> [Given records]
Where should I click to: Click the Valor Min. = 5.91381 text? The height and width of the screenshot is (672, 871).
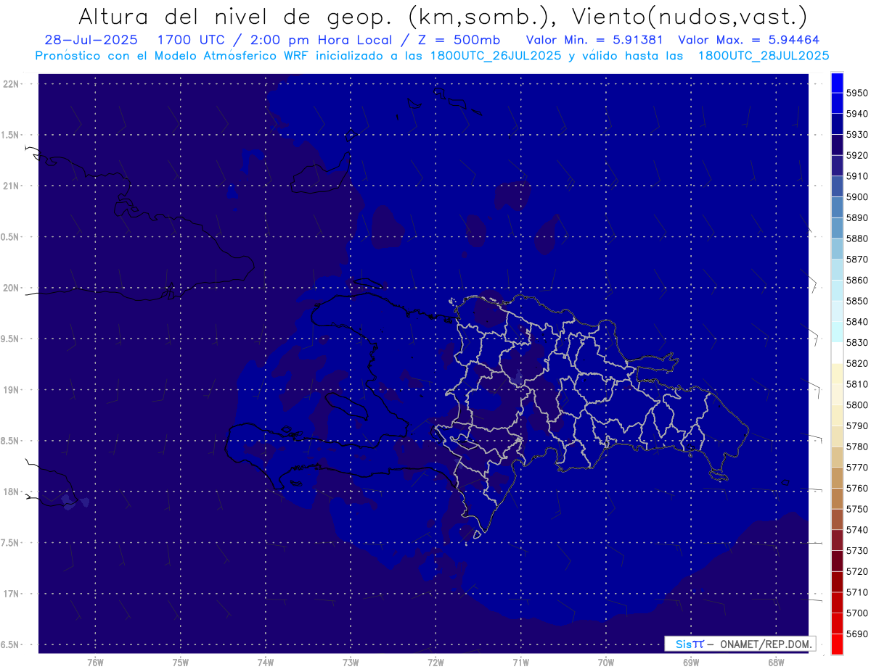point(597,40)
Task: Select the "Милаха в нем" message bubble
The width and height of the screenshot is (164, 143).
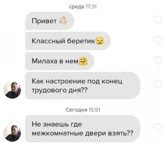Action: pos(60,61)
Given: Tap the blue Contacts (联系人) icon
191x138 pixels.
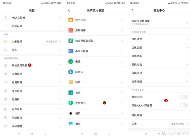Looking at the screenshot, I should (x=71, y=72).
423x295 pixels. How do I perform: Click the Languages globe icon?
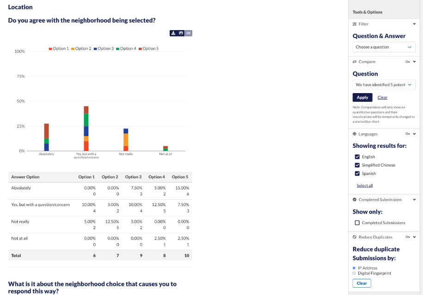tap(355, 134)
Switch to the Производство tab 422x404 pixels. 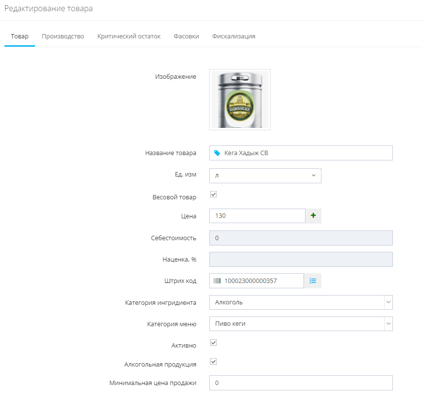pos(63,35)
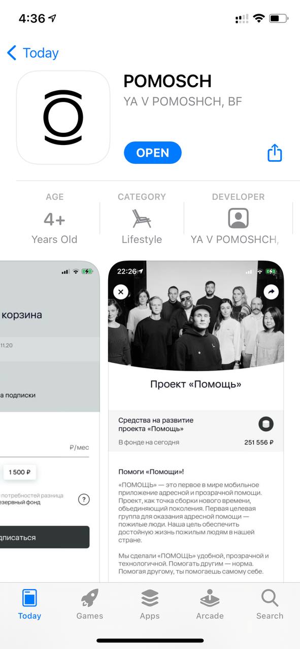Select the Today tab in bottom bar
Image resolution: width=300 pixels, height=649 pixels.
pos(29,604)
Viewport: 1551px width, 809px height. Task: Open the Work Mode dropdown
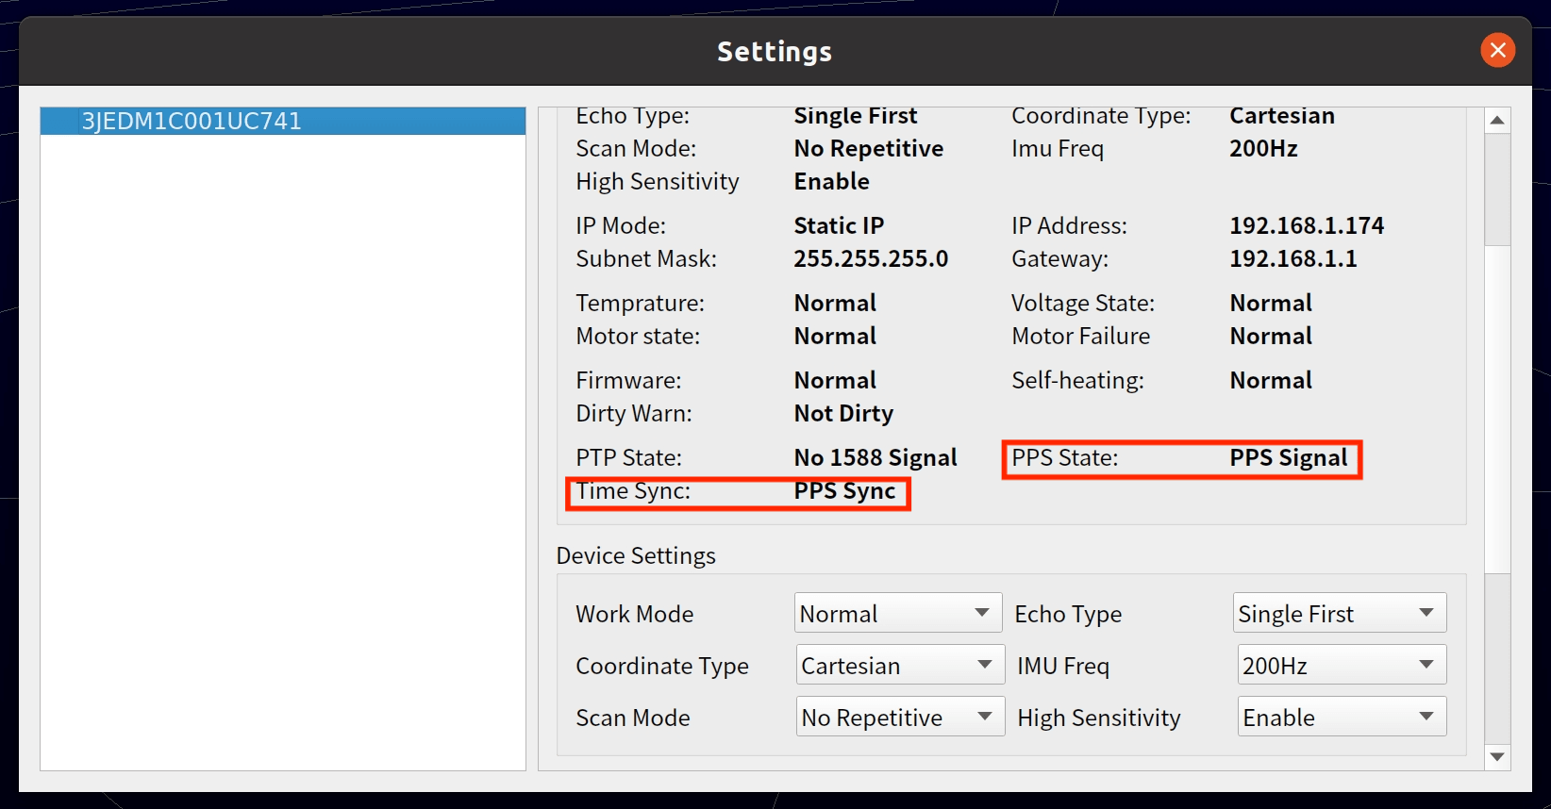896,613
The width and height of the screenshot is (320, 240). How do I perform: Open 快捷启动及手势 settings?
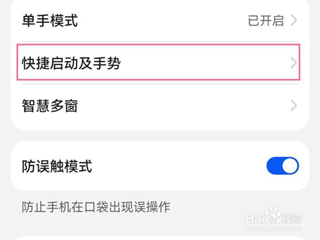pyautogui.click(x=71, y=63)
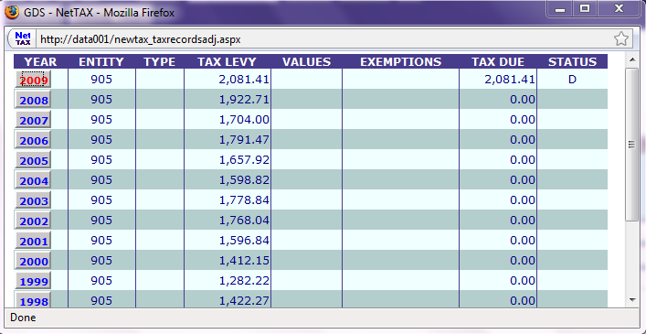The width and height of the screenshot is (646, 334).
Task: View the 1999 tax record
Action: pos(33,281)
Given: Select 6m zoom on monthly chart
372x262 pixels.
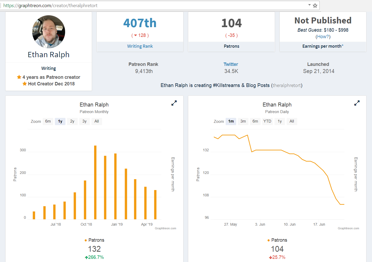Looking at the screenshot, I should coord(48,121).
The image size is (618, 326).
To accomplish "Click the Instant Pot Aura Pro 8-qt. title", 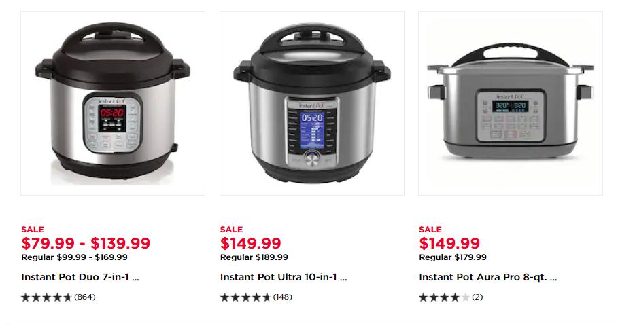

> [Your task] Pictures are to be left out; otherwise, copy exactly each line from the one containing "The width and height of the screenshot is (320, 240)." through the last line of the listing.

> [Reply]
The width and height of the screenshot is (320, 240). How do I perform: Open 快捷启动及手势 settings?
pyautogui.click(x=71, y=63)
The width and height of the screenshot is (646, 334).
Task: View the 1999 tax record
Action: pos(33,281)
Given: Select 6m zoom on monthly chart
372x262 pixels.
Looking at the screenshot, I should coord(48,121).
The image size is (618, 326).
To accomplish "Click the Instant Pot Aura Pro 8-qt. title", 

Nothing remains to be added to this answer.